» Göreviniz
Güven ve siyaset konulu metne dayanarak şu soruları yanıtlayın:
(a) Güven ölçen anketlerde siyasetçiler ve siyasal kurumlar hangi sıralarda yer alıyor?
(b) TGE kısaltması neyi ifade ediyor?
(c) Çalışma hangi yılları kapsıyor ve hangi analiz yöntemini kullanıyor?

» Verilen Metin
"""

Güven kavramıyla hayatın her alanında karşılaşılmaktadır. Evde, okulda, alışverişte, hatta gündelik ilişkilerimizde bile vazgeçilmez bir kavram olarak hayatımızla iç içedir. Güvenmediğimiz bir ürünü satın almayız, güvenmediğimiz bir bilgiyi kabul etmeyiz ya da güvenmediğimiz kişilerle samimi ilişkiler kurmayız. Dolayısıyla her alanda gördüğümüz bu kavramı siyaset alanında da görmek mümkündür. Nitekim bu kavram siyasetin en çok ilgilendiği konulardan biridir. Siyasete ve siyasetçilere bu anlamda duyulan bir güvensizlik günümüz rejimlerinde sıklıkla karşımıza çıkmaktadır. Bu bağlamda araştırma şirketlerinin yapmış olduğu güven ölçen anketlerde siyasetçilerin ve siyasal kurumların son sıralarda yer alması, siyasetin güven kavramına eğilmesine ön ayak olmuştur.
Bu bağlamda oldukça etkili olan güven kavramın ölçülmesi bizi tüketici güven endeksi (TGE) kavramına yönlendirmektedir. Çalışmada 2004-2019 yılları arasında tüketici güven endeksi ile oy oranları arasındaki ilişkinin panel veri analizi ile araştırılması amaçlanmıştır.

"""

» Gösterilen Kayıtlar
"""

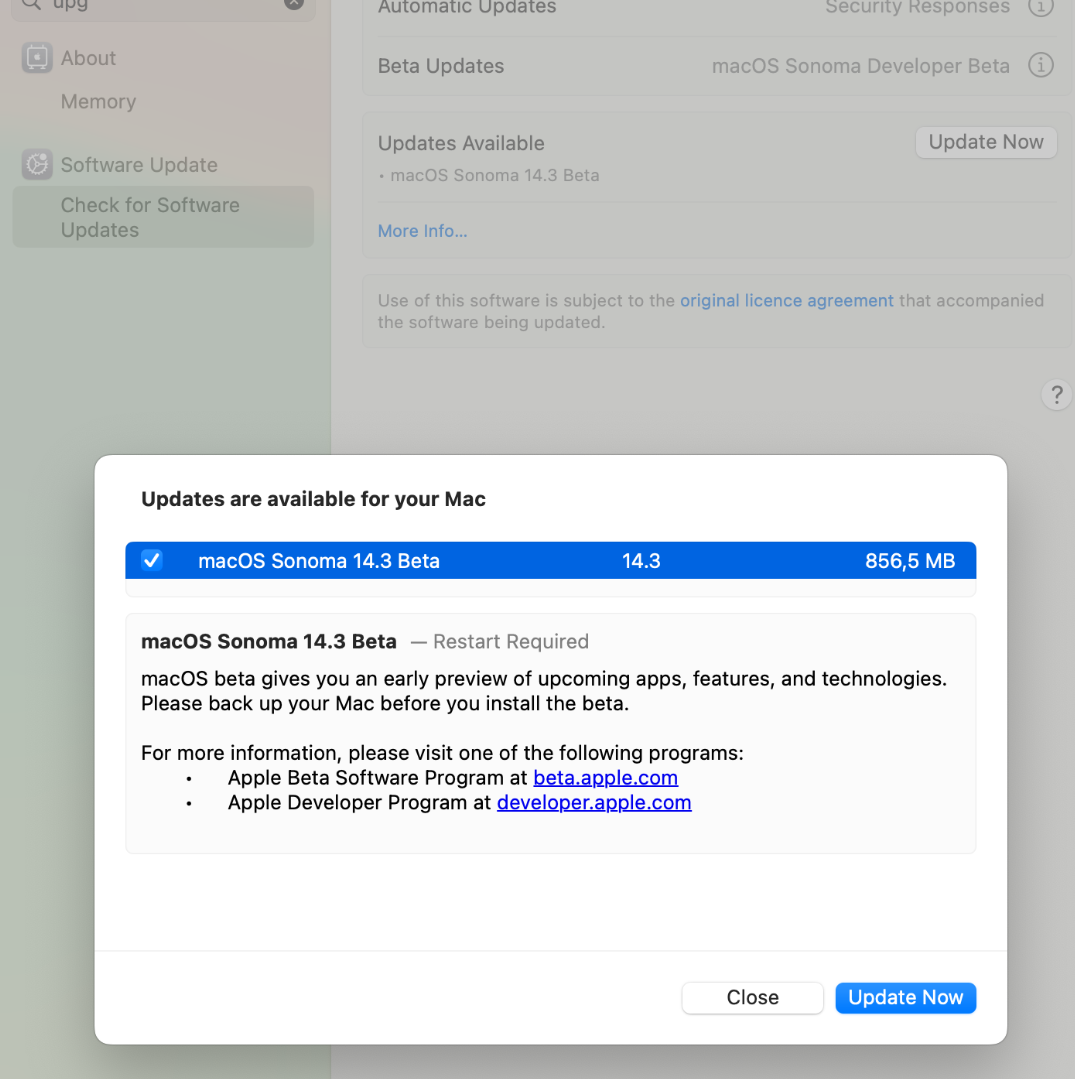Open the Software Update sidebar label
This screenshot has height=1079, width=1075.
[x=139, y=165]
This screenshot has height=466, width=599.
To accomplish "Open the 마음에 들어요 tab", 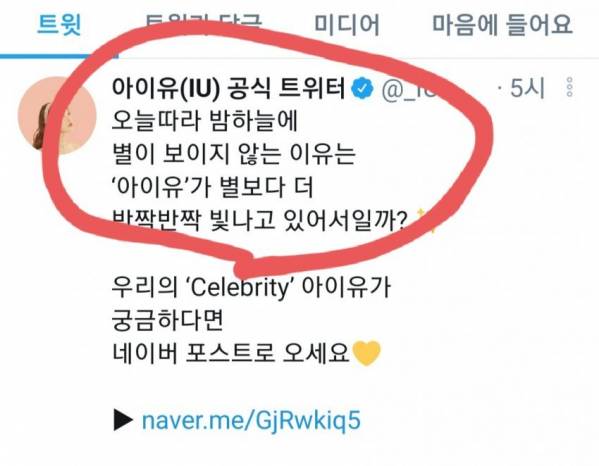I will click(x=502, y=25).
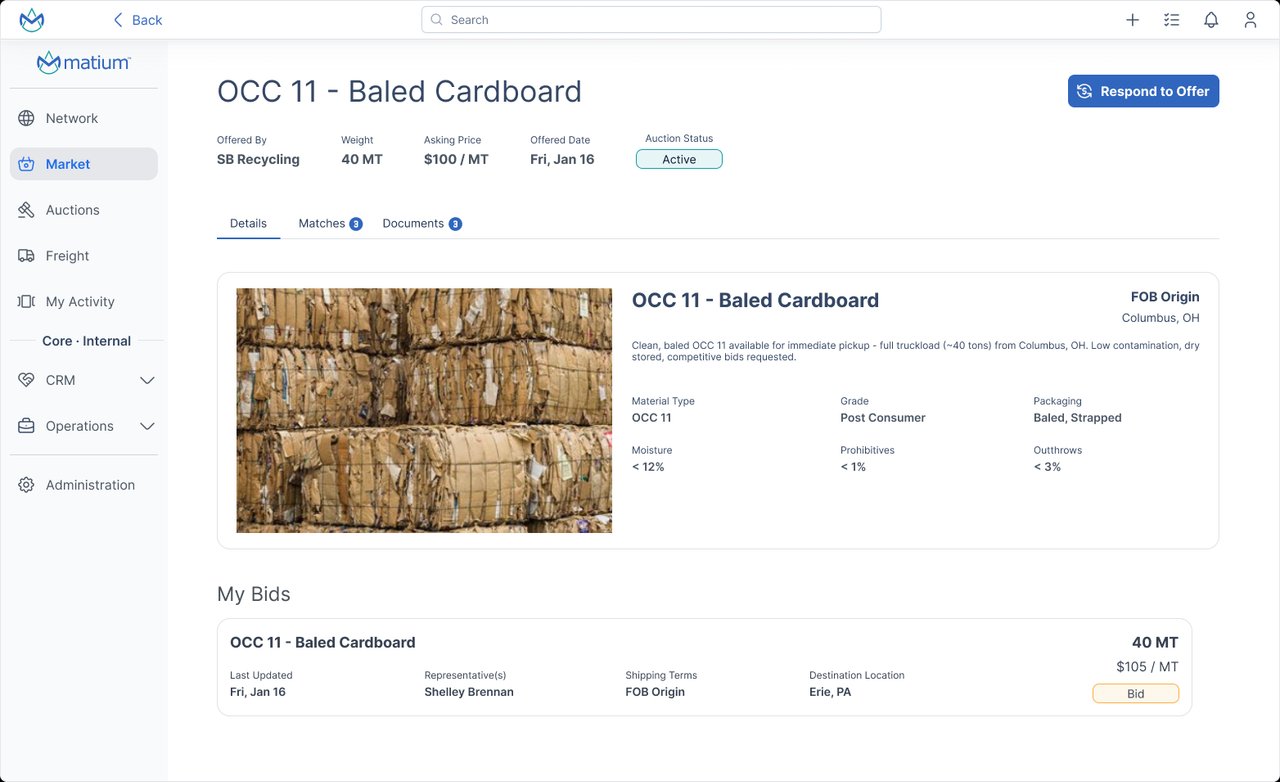
Task: Click the Respond to Offer button
Action: click(1143, 91)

"""

» Sorunun Çözümü
(a) Son sıralarda yer alıyorlar.
(b) Tüketici güven endeksini ifade ediyor.
(c) 2004-2019 yıllarını kapsıyor ve panel veri analizini kullanıyor.